**Assignment:**
Omit all pictures and transcribe only the lines in the entries below that run from the line with "Click the 1 Point badge for Question 13" through the line with "Image resolution: width=800".

**Dataset content:**
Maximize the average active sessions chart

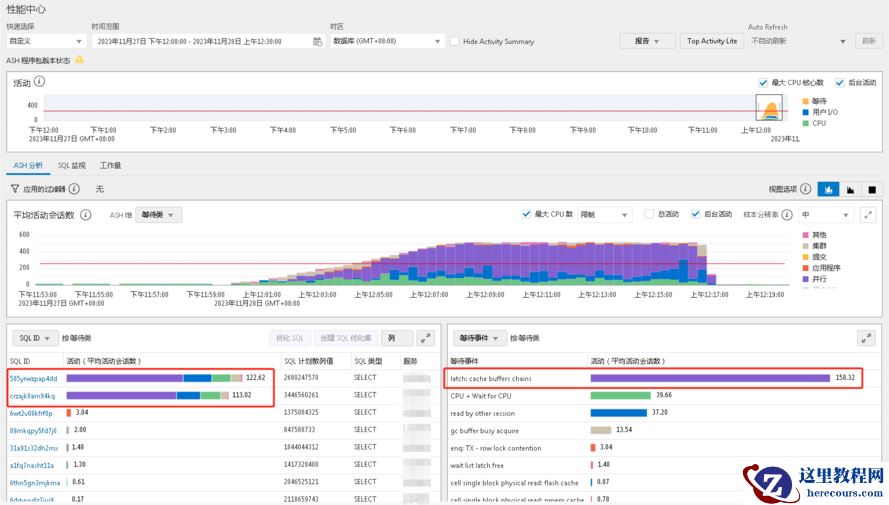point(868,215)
---
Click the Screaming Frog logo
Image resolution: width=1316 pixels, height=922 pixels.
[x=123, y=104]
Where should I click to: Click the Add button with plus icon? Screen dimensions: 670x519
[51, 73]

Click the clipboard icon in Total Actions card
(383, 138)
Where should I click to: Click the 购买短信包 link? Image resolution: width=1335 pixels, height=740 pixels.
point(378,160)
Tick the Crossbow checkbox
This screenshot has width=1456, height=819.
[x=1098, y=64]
--
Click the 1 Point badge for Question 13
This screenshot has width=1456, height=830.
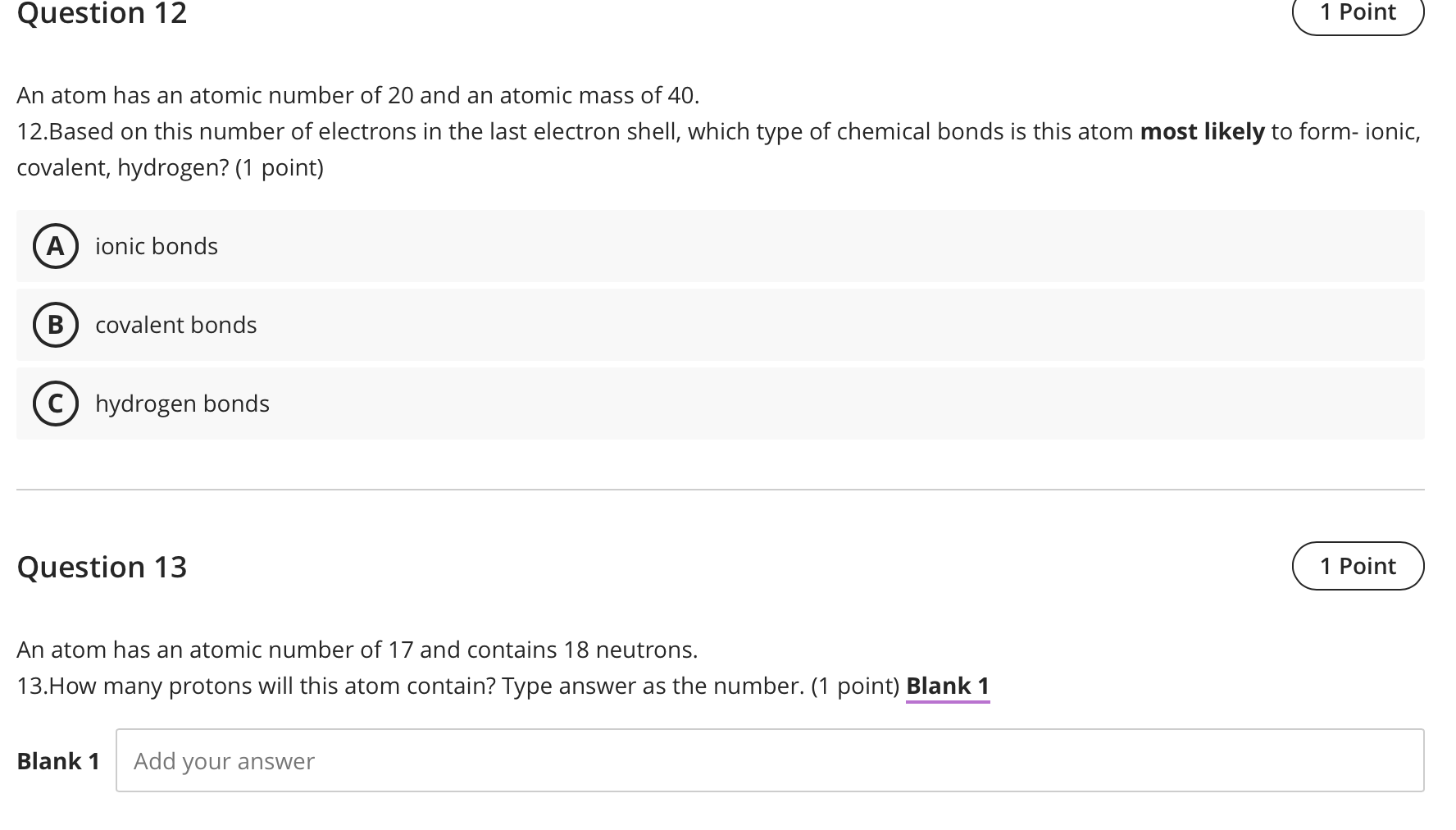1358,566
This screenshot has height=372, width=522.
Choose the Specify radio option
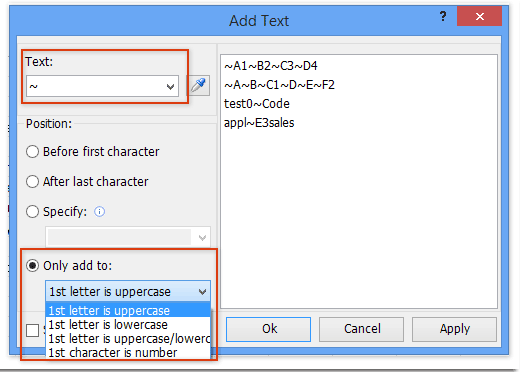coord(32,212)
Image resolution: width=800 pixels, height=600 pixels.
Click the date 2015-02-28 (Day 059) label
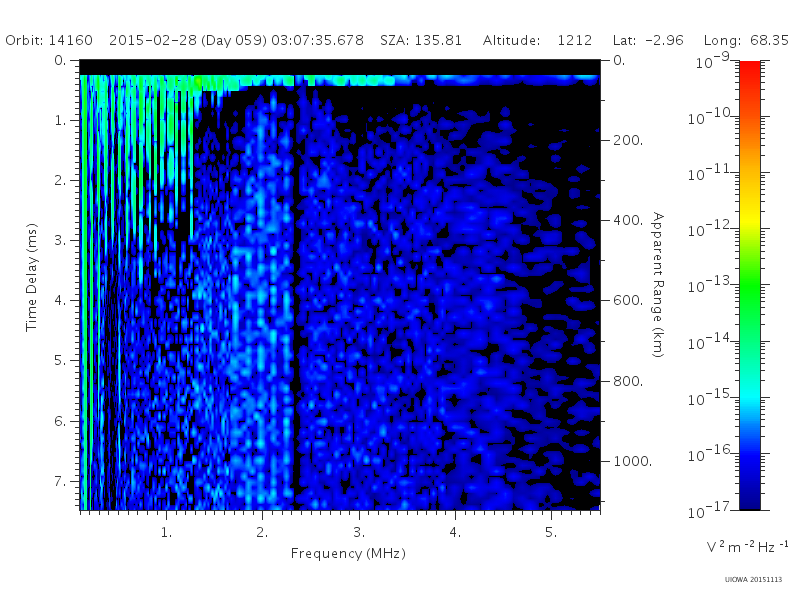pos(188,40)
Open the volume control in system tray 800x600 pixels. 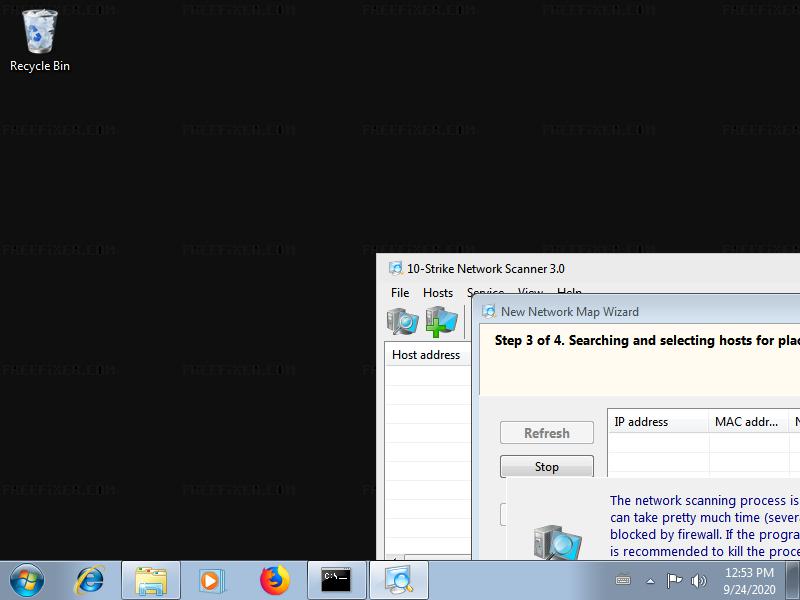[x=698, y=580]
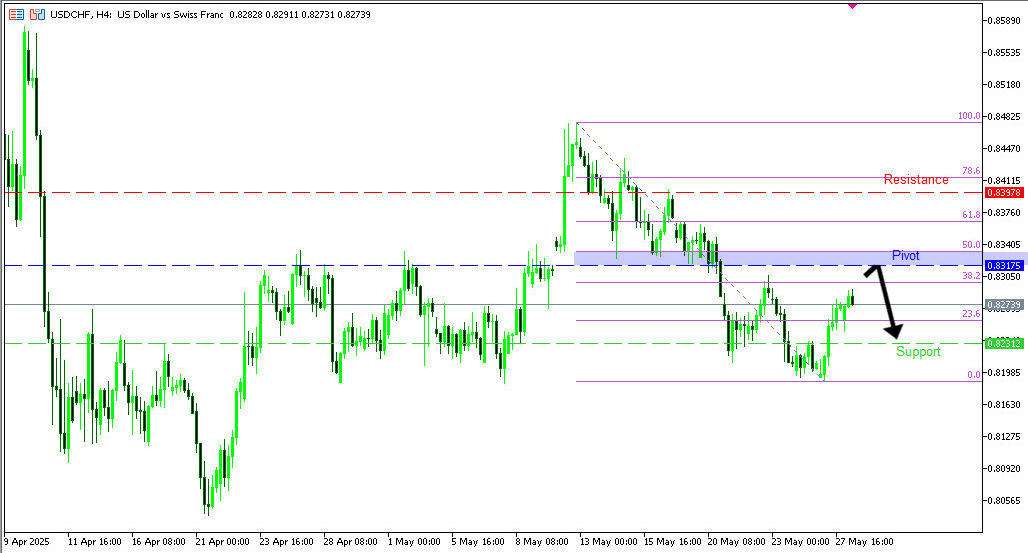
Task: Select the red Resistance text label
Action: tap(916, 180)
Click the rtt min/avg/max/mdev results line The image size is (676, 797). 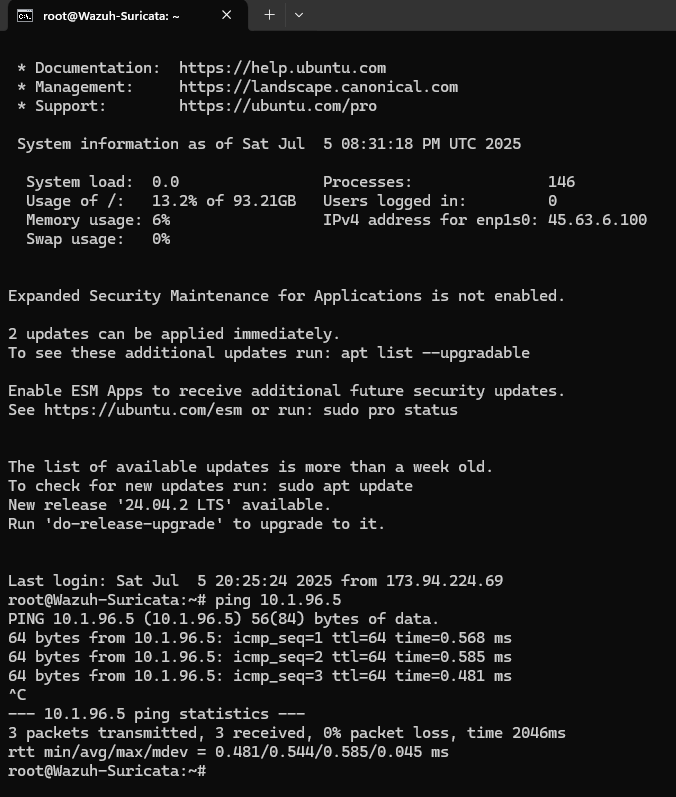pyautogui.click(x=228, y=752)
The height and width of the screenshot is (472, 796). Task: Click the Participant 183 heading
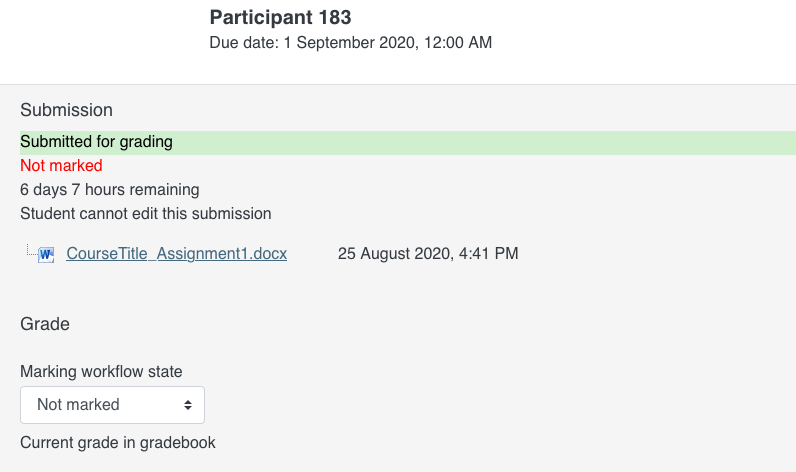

**Result for this exercise:**
Click the 1 Point badge for Question 13
This screenshot has width=1456, height=830.
1358,566
This screenshot has height=372, width=522.
Choose the Specify radio option
coord(32,212)
Image resolution: width=800 pixels, height=600 pixels.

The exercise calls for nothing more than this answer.